I've worked as an obstetrician for over 20 years, and during this time I've seen many mothers and families react to the news that they're expecting twins or triplets. One thing many people don't consider is that, whilst finding out you're pregnant with multiples can be very exciting; it can also be very scary. Not only are parents faced with the reality that they will have to cope with not one, but two (or even three or four) babies; but they are also told their pregnancy is high risk.
Improving maternity care is a hot topic at the moment, with the NHS releasing the findings of a year-long maternity review today. This report comes just three months after Health Secretary Jeremy Hunt revealed an ambitious plan to halve the number of stillbirths, neonatal and maternal deaths by 2030. It's especially encouraging to see multiple births, and other complicated pregnancies, mentioned throughout the report. This is ground-breaking, as in previous reports these pregnancies have been overlooked.
But now the hard work begins: ensuring these recommendations are implemented.
If we're to meet Jeremy Hunt's 2030 target, it's vital the recommendations of this report are taken into account. Multiples and other high risk pregnancies make up a disproportionate number of neonatal deaths and stillbirths. Each multiple birth baby is twice as likely to be stillborn as a singleton, and almost five times more likely to die in neonatal care. Sadly, the latest figures from the Office of National Statistics (ONS) show the multiple birth stillbirth rate rose by 11.5% between 2013 and 2014.
In addition, multiple birth parents have expressed high levels of dissatisfaction about the advice they received during their care. In a recent report released by Tamba, nearly a third of parents of multiples described the advice they received from their consultants as poor or very poor, up from 11 per cent in 2012. Likewise, dissatisfaction with the advice given by midwives has doubled amongst parents of multiples since 2012, rising from 16 per cent to 32 per cent.
I find it very distressing to hear that some multiple birth mothers are not receiving the care they need. As a trustee at Tamba, I hear many stories from parents who have had excellent care. However, sadly, the charity also gets many calls from parents who have not felt listened to or respected during their pregnancy. One mum recently told Tamba how her she nearly lost her two boys, because a twin-specific complication wasn't picked up until it was almost too late:
"After we had our 12 week scan we were told we were expecting non-identical twins. I was told this meant I would have less scans as there was less risk of complications [than an identical twin pregnancy], so I went eight weeks without a scan. Then, at our 20 week scan, we discovered that our boys had stage three twin-to-twin-transfusion syndrome, an illness which only affects identical twins who share a placenta. We were lucky that our boys both survived!"

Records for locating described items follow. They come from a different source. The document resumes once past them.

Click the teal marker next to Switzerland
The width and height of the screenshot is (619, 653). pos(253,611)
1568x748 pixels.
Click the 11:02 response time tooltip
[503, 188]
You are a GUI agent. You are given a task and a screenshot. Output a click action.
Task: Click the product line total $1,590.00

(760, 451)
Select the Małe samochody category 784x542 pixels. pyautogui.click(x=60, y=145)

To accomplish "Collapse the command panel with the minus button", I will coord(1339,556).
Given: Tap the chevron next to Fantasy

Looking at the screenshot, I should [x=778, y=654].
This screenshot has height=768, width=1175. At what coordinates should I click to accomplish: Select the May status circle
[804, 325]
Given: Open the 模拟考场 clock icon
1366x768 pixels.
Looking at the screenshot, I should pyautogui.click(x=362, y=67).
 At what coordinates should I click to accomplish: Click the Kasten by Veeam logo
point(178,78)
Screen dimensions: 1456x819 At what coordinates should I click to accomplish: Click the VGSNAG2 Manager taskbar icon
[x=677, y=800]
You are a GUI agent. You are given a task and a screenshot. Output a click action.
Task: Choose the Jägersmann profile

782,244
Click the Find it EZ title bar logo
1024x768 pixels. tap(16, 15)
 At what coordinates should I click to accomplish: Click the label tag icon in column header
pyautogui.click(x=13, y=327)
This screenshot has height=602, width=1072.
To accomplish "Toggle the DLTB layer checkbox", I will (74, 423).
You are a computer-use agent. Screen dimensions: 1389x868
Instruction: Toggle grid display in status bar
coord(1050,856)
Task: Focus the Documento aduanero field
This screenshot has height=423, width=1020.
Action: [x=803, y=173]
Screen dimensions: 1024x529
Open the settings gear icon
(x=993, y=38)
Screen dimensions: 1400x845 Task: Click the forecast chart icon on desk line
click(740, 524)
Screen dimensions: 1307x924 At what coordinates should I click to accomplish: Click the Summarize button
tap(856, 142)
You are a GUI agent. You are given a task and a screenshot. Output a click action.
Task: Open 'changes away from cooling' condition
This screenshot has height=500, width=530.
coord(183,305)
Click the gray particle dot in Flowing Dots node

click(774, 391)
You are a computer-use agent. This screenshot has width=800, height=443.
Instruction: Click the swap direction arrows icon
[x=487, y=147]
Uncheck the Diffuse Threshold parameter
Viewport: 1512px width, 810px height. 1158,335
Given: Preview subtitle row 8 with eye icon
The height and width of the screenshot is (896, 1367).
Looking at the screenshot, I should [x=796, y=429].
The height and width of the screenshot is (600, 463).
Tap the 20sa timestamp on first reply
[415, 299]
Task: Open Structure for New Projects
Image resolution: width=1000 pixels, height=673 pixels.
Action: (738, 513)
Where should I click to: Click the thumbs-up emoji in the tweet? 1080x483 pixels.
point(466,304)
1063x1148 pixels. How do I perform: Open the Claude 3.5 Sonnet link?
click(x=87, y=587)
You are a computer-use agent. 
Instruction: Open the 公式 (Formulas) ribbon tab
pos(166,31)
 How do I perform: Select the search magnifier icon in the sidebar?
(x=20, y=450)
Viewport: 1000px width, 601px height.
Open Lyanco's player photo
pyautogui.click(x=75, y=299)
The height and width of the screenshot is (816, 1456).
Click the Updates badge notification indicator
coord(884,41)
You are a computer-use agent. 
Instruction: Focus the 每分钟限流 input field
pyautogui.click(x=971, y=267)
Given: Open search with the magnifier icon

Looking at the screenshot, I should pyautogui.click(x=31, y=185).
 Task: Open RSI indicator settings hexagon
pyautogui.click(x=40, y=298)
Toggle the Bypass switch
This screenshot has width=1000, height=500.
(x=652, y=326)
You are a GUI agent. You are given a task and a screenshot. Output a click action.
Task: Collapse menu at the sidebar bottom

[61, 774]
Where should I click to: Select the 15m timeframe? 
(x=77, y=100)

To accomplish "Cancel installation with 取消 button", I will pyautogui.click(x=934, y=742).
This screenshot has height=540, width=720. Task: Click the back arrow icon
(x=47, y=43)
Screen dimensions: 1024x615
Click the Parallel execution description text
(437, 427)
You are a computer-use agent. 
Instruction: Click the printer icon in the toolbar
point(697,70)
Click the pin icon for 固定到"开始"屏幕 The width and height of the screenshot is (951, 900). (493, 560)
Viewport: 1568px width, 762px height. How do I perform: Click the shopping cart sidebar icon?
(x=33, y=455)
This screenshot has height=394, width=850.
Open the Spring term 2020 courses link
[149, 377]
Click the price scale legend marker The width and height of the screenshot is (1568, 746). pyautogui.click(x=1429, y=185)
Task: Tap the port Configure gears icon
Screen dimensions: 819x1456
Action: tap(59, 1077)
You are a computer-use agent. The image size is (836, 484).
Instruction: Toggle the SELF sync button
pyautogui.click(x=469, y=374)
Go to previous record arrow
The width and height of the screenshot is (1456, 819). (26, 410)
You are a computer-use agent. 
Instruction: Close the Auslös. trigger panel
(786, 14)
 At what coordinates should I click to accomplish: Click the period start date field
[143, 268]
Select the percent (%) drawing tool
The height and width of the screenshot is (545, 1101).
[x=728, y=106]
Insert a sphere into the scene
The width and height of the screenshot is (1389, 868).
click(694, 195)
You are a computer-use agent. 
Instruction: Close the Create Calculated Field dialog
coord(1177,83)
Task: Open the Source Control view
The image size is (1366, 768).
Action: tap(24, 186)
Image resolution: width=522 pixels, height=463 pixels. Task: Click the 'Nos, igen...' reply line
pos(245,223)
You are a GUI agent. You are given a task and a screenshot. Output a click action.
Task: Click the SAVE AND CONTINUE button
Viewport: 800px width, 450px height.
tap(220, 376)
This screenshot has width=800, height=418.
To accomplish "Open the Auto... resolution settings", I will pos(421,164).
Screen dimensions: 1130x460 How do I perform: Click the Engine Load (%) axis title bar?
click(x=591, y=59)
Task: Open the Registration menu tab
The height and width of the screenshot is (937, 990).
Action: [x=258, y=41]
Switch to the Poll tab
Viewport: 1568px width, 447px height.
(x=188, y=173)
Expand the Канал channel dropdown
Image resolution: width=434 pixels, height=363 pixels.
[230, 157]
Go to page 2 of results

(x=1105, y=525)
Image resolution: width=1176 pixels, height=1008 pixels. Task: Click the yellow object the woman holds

Cases like this highlight what can go wrong when multiples do not have the specialist care they need, and this must change. In the past, multiples and other high risk groups have been overlooked when it comes to pregnancy care. Only 1.5% of maternities result in a multiple birth, yet twin and higher multiple babies account for 7% of all stillbirths and 13% of neonatal deaths.
The recommendations of the NHS Maternity Report are very exciting for multiple birth families. Now it's time for implementation.